Lady with glass ceiling above her

An academic from Cardiff Business School has been working with the Equality and Human Rights Commission to find solutions to the financial services ‘glass ceiling’ which is still intact according to a major new report.

According to a recent Equality and Human Rights Commission (EHRC) Inquiry, "no improvement" has been made in closing the gender divide in pay and opportunity within the Financial Services sector. Women in the finance sector working full-time earned up to 55 percent less annual average gross salary than their make colleagues – compared to the economy-wide gender pay gap of 28 per cent. Women are often still fulfilling secretarial roles whilst men progress higher up the hierarchy.

Dr Debbie Foster from Cardiff Business School who was part of the Academic Roundtable providing solutions to the problems identified by the Inquiry, said: "The Inquiry found that there is still gender segregation by job type within the Financial Services sector.

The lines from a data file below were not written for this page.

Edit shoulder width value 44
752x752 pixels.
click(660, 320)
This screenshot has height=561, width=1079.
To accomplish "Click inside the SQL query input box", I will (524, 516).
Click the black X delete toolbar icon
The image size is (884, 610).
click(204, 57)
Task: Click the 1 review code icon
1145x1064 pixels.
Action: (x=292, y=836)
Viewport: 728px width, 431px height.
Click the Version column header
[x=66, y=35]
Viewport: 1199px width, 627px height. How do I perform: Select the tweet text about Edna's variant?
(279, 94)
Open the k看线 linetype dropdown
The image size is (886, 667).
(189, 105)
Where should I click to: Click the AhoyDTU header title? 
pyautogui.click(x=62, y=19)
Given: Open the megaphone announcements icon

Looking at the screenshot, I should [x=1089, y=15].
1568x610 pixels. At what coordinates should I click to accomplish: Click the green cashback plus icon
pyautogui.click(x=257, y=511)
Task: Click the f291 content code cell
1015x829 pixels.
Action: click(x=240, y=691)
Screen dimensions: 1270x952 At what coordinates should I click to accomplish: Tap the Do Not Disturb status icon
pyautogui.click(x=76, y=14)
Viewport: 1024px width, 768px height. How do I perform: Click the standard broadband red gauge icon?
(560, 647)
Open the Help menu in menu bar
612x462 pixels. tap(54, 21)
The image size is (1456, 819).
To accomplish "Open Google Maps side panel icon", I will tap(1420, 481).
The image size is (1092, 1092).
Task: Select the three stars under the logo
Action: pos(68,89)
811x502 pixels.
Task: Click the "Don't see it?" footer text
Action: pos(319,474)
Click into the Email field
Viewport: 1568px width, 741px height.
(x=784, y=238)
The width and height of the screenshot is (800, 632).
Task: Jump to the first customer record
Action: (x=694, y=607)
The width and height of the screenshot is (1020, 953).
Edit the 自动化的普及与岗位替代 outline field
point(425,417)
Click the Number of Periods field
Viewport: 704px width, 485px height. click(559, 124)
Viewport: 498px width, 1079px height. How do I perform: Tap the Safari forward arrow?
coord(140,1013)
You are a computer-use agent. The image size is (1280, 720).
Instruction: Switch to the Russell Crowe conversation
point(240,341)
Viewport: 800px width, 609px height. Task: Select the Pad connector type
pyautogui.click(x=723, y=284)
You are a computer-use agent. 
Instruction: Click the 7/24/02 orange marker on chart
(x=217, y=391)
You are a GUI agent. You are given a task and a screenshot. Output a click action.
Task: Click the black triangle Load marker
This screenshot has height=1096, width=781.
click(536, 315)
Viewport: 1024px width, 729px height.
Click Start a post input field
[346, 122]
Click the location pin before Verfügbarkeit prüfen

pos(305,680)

"The high proportion of workers in the 25-39 age group – the age at which employees tend to have children – also makes it harder for women to have a viable career in the sector.

"Whilst some companies have programmes to promote gender equality, such as flexible working practices, uptake of these programmes might not be encouraged in practice, meaning that they are little more than token gestures."

Other findings from the report were that often women within the sector appeared to be less qualified than their male counterparts; also the loyalty of female workers is not rewarded.

Dr Foster said: "The financial sector often expects employees to pursue postgraduate qualifications. Employees tend to do so in the evening, rather than being afforded time off work by their employer. As women tend to be the primary carer in the family home, they are often precluded from opportunities to develop their skills.

"It is generally accepted that women are more loyal workers, but as they are less likely to move jobs they are often passed over for promotion. Often their family life means that they cannot work long hours and research shows that ‘presenteeism’ – physically being present in the office regardless of productivity - leads to promotion."

Within the City the disparity in wages was the most stark, with men receiving five times the performance pay of women.

The EHRC’s recommendations for change include incorporating equality and diversity into organisational and individual objectives, ensuring maternity, paternity and parental support schemes are in place, and undertaking annual equal pay audits and publishing the data.

Dr Foster said: "Greater pay transparency would be a good first step towards tackling the inequalities in earnings – having knowledge of what contemporaries earn would provide a basis for challenging inequality."